「そろそろ1人ではしんどいわ… 」

 

79歳になる背中の曲がった母親から そう言われるまで、

気づかなかった自分が恥ずかしい。

 

 

父が他界してから15年間、

毎年たった1人でこだわりの餅をついて元旦に僕らに分けてくれてきた母。
一緒に住むアニキも仕事が忙しくて、

毎年母がたった1人で餅をつくってきてくれてたんだ。

 

 

ちょっと考えれば分かること。

それを考えることもなく、毎年あたりまえのように餅をもらっていた僕。

昨日、初めて年末に1人だけ実家に帰って、母の餅つきを手伝った。

 

 

手伝ったのは、子どもの頃以来だった。

子どもの頃は、今は亡き尊敬する父親と母がきびきびと動き、

手間暇をかけて、たくさんの人に餅をふるまっていた。

 

 

その当時は、あんこ餅やヨモギ餅・紅餅?なんかもあったことを昨日思い出した。

思えば、父が他界してから、

あんこ餅や紅餅が無くなり、

さらに数年後に、ヨモギ餅も無くなった。

 

 

ヨモギは、わざわざ隣県の滋賀まで毎年採りに行っていたらしい。

「もう身体が動かなくなって、1人ではヨモギをあきらめるしかなかったんよ。。。」

昨日そう聴かされて初めて、

母が毎年そんなことを僕らのためにしてくれていたことを知った。

 

 

今では、餅を振舞うのは、僕ら3人の息子家族にだけ。

自分はほとんど食べられないのに、僕らが喜ぶ姿を見たくて、毎年支度してくれていた。

 

 

想いが込み上げ、 涙がこぼれる。

 

 

最愛の父が他界してから15年間、どういう想いで母が一人で餅をつくってくれていたのだろう。

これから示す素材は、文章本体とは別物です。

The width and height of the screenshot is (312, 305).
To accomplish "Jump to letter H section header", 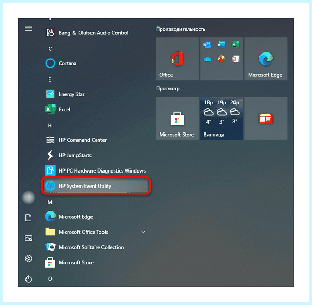I will click(x=50, y=125).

背中が曲がり、杖がなくては歩くのもタドタドしい母が、

息子に苦労や泣き言も言わずに、愛情を示し続けて来てくれた。

母は 強いなぁ。

 

一緒に住む長男に母を任せたままで、

母が1人で支度をして後片付けをしてくれていた事実を見ようとしなかった自分が情けない…

 

母と2人で食べる つきたてのおろしポン酢餅は最高の味がした。

来年こそは、息子を連れて母と一緒に餅つきをしようと 心に決めた。